SET TASK -> Transcribe, with no changes, the part of the rows that opens with the line containing "Switch to the Config" and closes with the line containing "pyautogui.click(x=169, y=88)", both lines included.

───

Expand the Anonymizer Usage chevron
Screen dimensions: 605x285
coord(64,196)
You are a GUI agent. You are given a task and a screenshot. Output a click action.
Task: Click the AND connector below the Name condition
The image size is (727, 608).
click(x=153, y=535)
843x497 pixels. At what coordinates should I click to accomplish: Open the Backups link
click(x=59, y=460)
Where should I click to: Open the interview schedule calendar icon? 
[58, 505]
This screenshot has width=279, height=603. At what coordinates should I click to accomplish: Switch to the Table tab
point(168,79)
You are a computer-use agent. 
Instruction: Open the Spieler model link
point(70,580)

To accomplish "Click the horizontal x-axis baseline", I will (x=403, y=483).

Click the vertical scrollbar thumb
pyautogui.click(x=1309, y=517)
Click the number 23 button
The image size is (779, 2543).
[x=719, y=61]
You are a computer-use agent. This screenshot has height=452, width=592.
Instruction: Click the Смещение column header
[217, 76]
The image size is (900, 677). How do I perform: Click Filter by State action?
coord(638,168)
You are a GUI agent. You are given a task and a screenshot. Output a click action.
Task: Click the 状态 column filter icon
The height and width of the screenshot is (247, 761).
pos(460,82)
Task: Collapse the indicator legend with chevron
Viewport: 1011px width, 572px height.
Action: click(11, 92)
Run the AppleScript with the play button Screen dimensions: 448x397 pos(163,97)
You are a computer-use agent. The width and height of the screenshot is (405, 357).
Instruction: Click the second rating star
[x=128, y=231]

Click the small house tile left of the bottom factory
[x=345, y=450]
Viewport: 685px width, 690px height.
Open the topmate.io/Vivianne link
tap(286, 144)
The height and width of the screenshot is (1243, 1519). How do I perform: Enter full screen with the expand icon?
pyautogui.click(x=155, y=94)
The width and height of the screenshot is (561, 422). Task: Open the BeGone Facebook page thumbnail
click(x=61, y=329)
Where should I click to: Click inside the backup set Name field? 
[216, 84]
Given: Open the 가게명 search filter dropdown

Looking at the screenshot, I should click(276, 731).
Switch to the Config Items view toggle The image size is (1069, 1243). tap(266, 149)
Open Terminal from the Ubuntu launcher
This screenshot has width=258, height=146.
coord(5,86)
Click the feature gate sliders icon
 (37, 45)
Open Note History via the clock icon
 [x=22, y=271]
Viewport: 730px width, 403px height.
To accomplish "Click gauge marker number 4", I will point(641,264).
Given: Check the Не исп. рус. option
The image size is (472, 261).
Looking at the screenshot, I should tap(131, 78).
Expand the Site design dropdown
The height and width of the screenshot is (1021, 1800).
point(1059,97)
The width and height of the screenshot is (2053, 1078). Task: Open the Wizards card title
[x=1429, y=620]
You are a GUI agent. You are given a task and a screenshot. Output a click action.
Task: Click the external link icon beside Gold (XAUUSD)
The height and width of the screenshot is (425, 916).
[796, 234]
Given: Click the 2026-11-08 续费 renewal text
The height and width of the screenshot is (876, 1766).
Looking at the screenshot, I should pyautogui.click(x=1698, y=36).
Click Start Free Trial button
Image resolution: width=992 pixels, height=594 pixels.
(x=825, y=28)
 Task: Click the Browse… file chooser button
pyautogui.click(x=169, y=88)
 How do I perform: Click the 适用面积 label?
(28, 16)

───

EXPECTED ANSWER ->
Switch to the Config Items view toggle The image size is (1069, 1243). tap(266, 149)
Open Terminal from the Ubuntu launcher
This screenshot has width=258, height=146.
coord(5,86)
Click the feature gate sliders icon
 (37, 45)
Open Note History via the clock icon
 [x=22, y=271]
Viewport: 730px width, 403px height.
To accomplish "Click gauge marker number 4", I will point(641,264).
Given: Check the Не исп. рус. option
The image size is (472, 261).
Looking at the screenshot, I should tap(131, 78).
Expand the Site design dropdown
The height and width of the screenshot is (1021, 1800).
point(1059,97)
The width and height of the screenshot is (2053, 1078). Task: Open the Wizards card title
[x=1429, y=620]
You are a GUI agent. You are given a task and a screenshot. Output a click action.
Task: Click the external link icon beside Gold (XAUUSD)
The height and width of the screenshot is (425, 916).
[796, 234]
Given: Click the 2026-11-08 续费 renewal text
The height and width of the screenshot is (876, 1766).
Looking at the screenshot, I should pyautogui.click(x=1698, y=36).
Click Start Free Trial button
Image resolution: width=992 pixels, height=594 pixels.
(x=825, y=28)
 Task: Click the Browse… file chooser button
pyautogui.click(x=169, y=88)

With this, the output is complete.